La obra comienza presentándonos a sus dos protagonistas, Verónica (Alejandra López) y Mariola (Alicia Rodríguez), tan amigas desde la infancia que son como hermanas, tan afortunada la una como desdichada la otra. ¡Qué digo desdichada! Gafe, gafe. Como si un tuerto la hubiera mirado mientras pasaba bajo una escalera derramando sal y rompiendo espejos un martes y trece. Hasta que la desgracia se ceba especialmente con ella, y Verónica implora a los altares una tregua. Sabemos que el destino, para los griegos, era inalterable, pero ¿y la suerte?

Ese será el detonante para que la tragicomedia costumbrista se convierta en una tragicomedia de tintes helénicos: el subtítulo de la pieza, «Fedra y Medea en Cádiz» es probablemente el que mejor le sienta al espectáculo, ya que al mezclarse las suertes asistiremos a seducciones y traiciones tan involuntarias como irresistibles. Además de varios corifeos en los que mutan todas, Ana López Segovia será el doctor que trata a Mariola tras su casi fatal accidente y el marido de Verónica (además de firmar y dirigir la dramaturgia), mientras que Rocío Segovia construye a un mensajero de malas nuevas y al hijo adolescente de la antes afortunada amiga. Las pasiones se desatan bajo el abrasador viento de poniente, y no habrá quien sujete las riendas como no sea a golpe de kung fu.

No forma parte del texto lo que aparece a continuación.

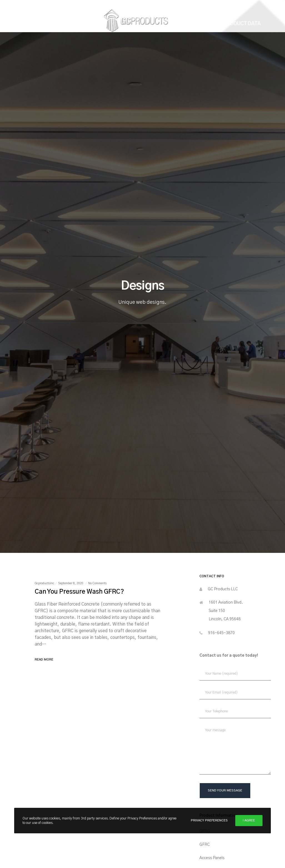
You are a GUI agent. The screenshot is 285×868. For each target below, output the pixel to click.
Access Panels (212, 858)
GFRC (204, 845)
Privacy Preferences (209, 820)
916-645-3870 (221, 633)
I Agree (249, 820)
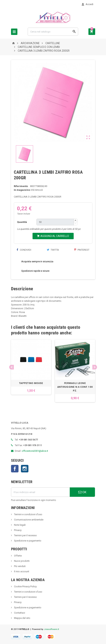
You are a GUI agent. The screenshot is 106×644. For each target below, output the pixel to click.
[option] (31, 371)
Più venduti (19, 566)
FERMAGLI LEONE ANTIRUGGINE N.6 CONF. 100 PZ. (75, 387)
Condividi (24, 250)
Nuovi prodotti (21, 561)
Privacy (17, 530)
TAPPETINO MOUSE (31, 383)
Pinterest (82, 250)
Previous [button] (11, 367)
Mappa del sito (22, 618)
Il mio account (21, 571)
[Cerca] (53, 32)
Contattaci (19, 613)
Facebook (15, 469)
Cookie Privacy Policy (25, 586)
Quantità (22, 222)
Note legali (19, 525)
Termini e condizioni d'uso (28, 514)
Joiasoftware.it (52, 629)
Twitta (53, 250)
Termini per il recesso (25, 535)
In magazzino (22, 190)
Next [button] (95, 367)
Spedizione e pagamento (27, 540)
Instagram (25, 469)
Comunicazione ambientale (28, 520)
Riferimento (21, 186)
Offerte (17, 556)
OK (82, 492)
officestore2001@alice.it (35, 451)
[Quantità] (55, 222)
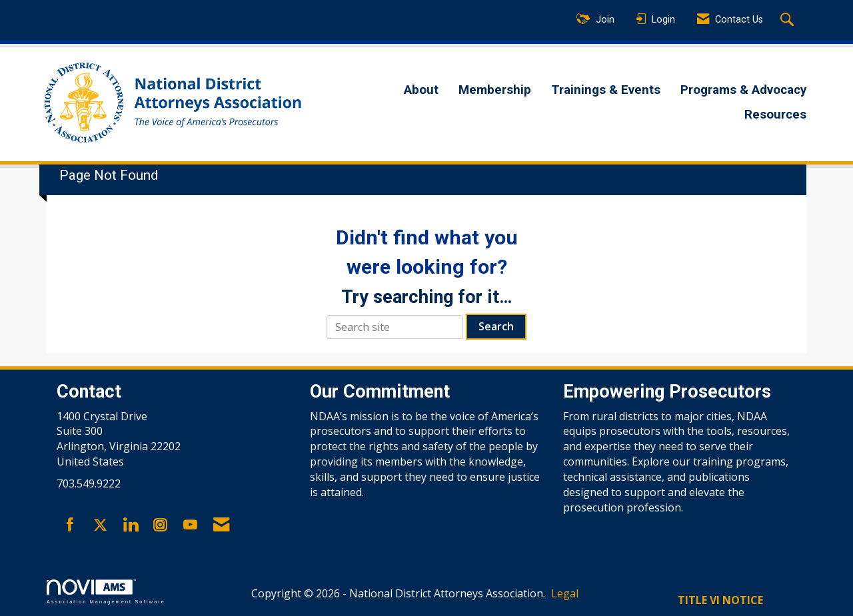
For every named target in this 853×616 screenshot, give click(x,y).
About (421, 90)
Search (496, 326)
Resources (775, 115)
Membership (494, 90)
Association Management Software (106, 591)
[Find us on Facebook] (70, 525)
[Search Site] (788, 21)
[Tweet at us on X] (100, 525)
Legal (564, 593)
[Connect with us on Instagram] (160, 525)
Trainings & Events (606, 90)
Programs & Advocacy (743, 90)
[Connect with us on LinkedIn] (130, 525)
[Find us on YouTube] (190, 525)
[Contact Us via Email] (221, 525)
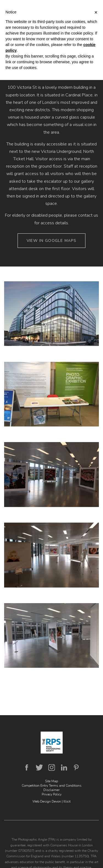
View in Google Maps (52, 241)
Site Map (51, 781)
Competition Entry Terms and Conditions (52, 785)
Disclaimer (51, 790)
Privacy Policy (52, 794)
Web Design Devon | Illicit (51, 801)
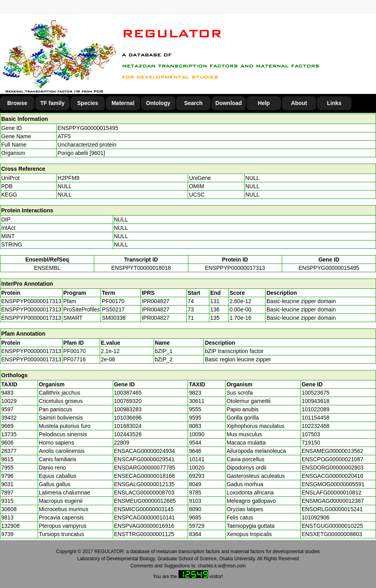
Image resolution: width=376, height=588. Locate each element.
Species (87, 103)
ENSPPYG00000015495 (87, 128)
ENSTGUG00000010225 (332, 526)
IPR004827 (156, 301)
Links (334, 103)
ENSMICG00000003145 (144, 509)
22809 (122, 443)
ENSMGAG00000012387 (332, 501)
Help (264, 103)
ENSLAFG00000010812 (331, 493)
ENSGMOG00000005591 (333, 484)
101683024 (128, 426)
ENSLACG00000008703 (144, 493)
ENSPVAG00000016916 (144, 526)
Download (228, 103)
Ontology (158, 103)
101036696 (128, 418)
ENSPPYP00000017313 (235, 268)
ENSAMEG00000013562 (332, 451)
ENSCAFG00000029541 (144, 459)
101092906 (315, 517)
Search (193, 103)
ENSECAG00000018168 (144, 476)
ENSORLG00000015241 (332, 509)
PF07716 (74, 359)
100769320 (128, 401)
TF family (52, 103)
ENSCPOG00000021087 (332, 459)
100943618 (315, 401)
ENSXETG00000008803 (332, 534)
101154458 (315, 418)
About (299, 103)
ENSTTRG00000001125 (144, 534)
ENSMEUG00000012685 (145, 501)
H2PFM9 (68, 178)
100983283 (128, 409)
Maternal (123, 103)
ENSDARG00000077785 (144, 468)
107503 (311, 434)
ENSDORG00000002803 (332, 468)
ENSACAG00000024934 (144, 451)
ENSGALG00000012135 (144, 484)
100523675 (315, 393)
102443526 (128, 434)
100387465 (128, 393)
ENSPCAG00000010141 (144, 517)
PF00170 (74, 351)
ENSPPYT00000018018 (141, 268)
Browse (17, 103)
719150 (311, 443)
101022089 (315, 409)
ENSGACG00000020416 (332, 476)
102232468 (315, 426)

Con toda la exageración que lleva el humor de esta comedia, nunca se hace extraña su pareja de viaje dramática. Aquí conviven la chirigota y David Bowie, los rezos y los mandos de la Play, convirtiéndose en entidades y lugares comunes ancestrales. Y lo hacen con naturalidad, creando un universo propio pero muy reconocible. Las cuatro actrices permanecen frescas, cantando o diciendo los versos, tanto en la risa como en el dolor, con un manejo de la escena que nos hace olvidar lo desnuda que está, porque ellas la llenan con su mundo y sus historias. Lo dicho: puro teatro y muy recomendable.